GLIERE: Symphony No. 3 in B Minor, Op. 42 “Ilya Murometz”; The Red Poppy Ballet, Op. 70–6 Dances – Vienna State Opera Orchestra/Hermann Scherchen
Historic-Recordings HRCD 0050, (2 CDs) 52:05; 57:00 [www.historic-recordings.co.uk] **** :
The reputation of Russian composer Reinhold Gliere (1875-1956) centers virtually on two works, one quite long and the other quite short: the massive, 80-minute Third Symphony “Ilya Murometz,” and the little Russian Sailors’ Dance from The Red Poppy. While connoisseurs and music majors can dash off a few other random pieces–the Harp Concerto, Cello Concerto, or the Concerto for Coloratura Soprano–we rarely hear these in the concert hall, and the large Third Symphony usually bears the severe cuts authorized by the composer for export by Leopold Stokowski, who toured with the piece and recorded it commercially in Houston.

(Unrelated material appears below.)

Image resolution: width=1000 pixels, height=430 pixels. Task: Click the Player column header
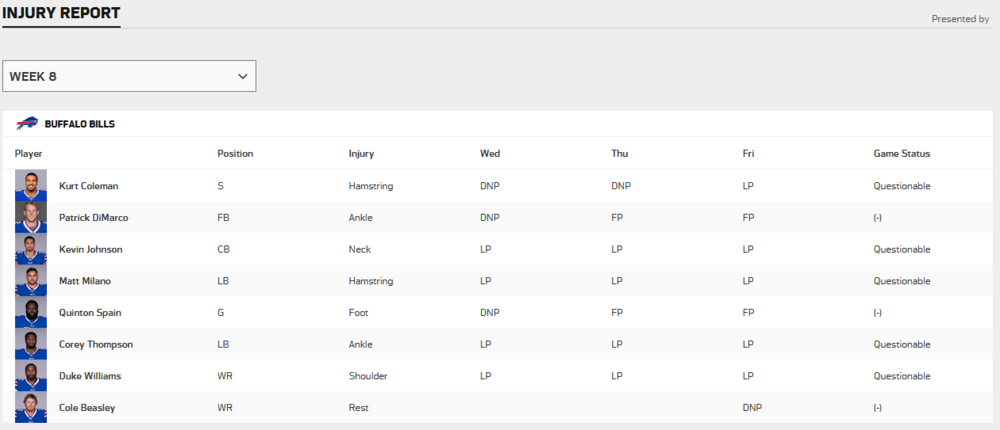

The Historic-Recordings label restores the original Westminster set XWN 2212, recorded c. 1957 with Hermann Scherchen (1891-1966), noted for his imperious temperament and his ability to extract sound results in the recording studio. The 1911 Symphony appeals to the epic in Scherchen’s own character: Ilya Murometz is a composite figure of legend, a peasant who rises through the blessings of his mentor Svyatagor to become a true Bogatyr and hero of the people. Ilya kills the fierce brigand Solovei, who enjoys destroying travelers in the forest with an eerie whistle. Ilya defeats Solovei and drags him to a royal banquet in the third movement, in which he executes Solovei. In the last movement–a battle with the pagan Batyagha–Ilya reveals a kind of hubris, boasting he can conquer even an army sent by heaven. Providence having been tempted sends such an army, and to his astonishment Ilya finds each unearthly warrior struck revives, doubled into two warriors. As Ilya and his own men retreat, they are petrified into stone.

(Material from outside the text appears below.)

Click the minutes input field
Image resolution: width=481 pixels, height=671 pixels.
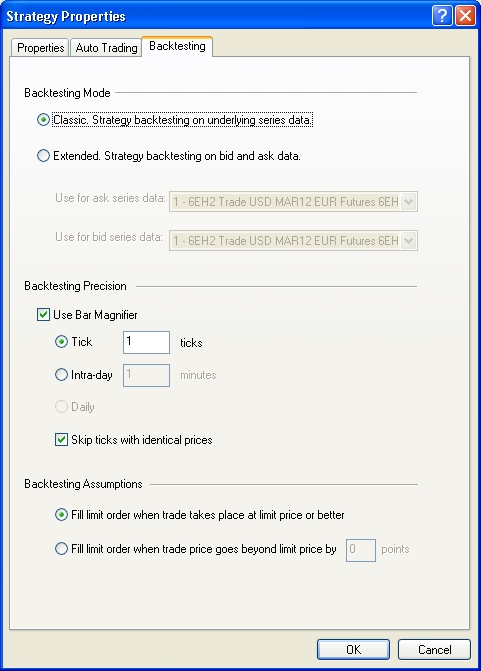click(146, 375)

In the course of these lavishly mounted proceedings, Gliere has recourse to his rich Russian orchestral heritage ,which includes harmonies from Taneyev and Tchaikovsky, early Scriabin, early Stravinsky, Liadov, Arensky, and the ubiquitous Wagner of Tristan und Isolde. While Scherchen may not play every note–try Harold Faberman of more recent vintage–he certainly plays most of them, and potently lush they are. Given the predominance of bird-song in the Solovei movement, the entire fabric of the piece rests on Wagner’s Forest Murmurs, cross-fertilized by moody strummings gleaned from Prokofiev’s D Major Violin Concerto and Scriabin’s Op. 24 Reverie. The borrows its hefty syntax from Borodin‘s B Minor Symphony, Rimsky-Koraskov’s Antar, and Tchaikovsky’s Manfred. The monstrous last movement describes the throes of battle, so we can recall the Kershenetz sequence from Rimsky-Korsakov and selected visceral rhythms from Glazunov and Wagner. Yet the work withstands its “derivations” and fulfills our desire for a program piece that speaks to us eloquently on its own merits. Scherchen imposes a tautness of line that consistently moves the piece–and in the last meandering movement, that is quite a feat–without sag, and the intensity of sonority never quits. Even the most fastidious audiophile should find his speakers well tested by this grandly thrilling restoration, provided he makes time in his listening schedule for unapologetic, Romantic Russian egotism! Brash, voluptuous, splashy, and aurally panoramic, this Scherchen version remains a contender even after more than fifty years.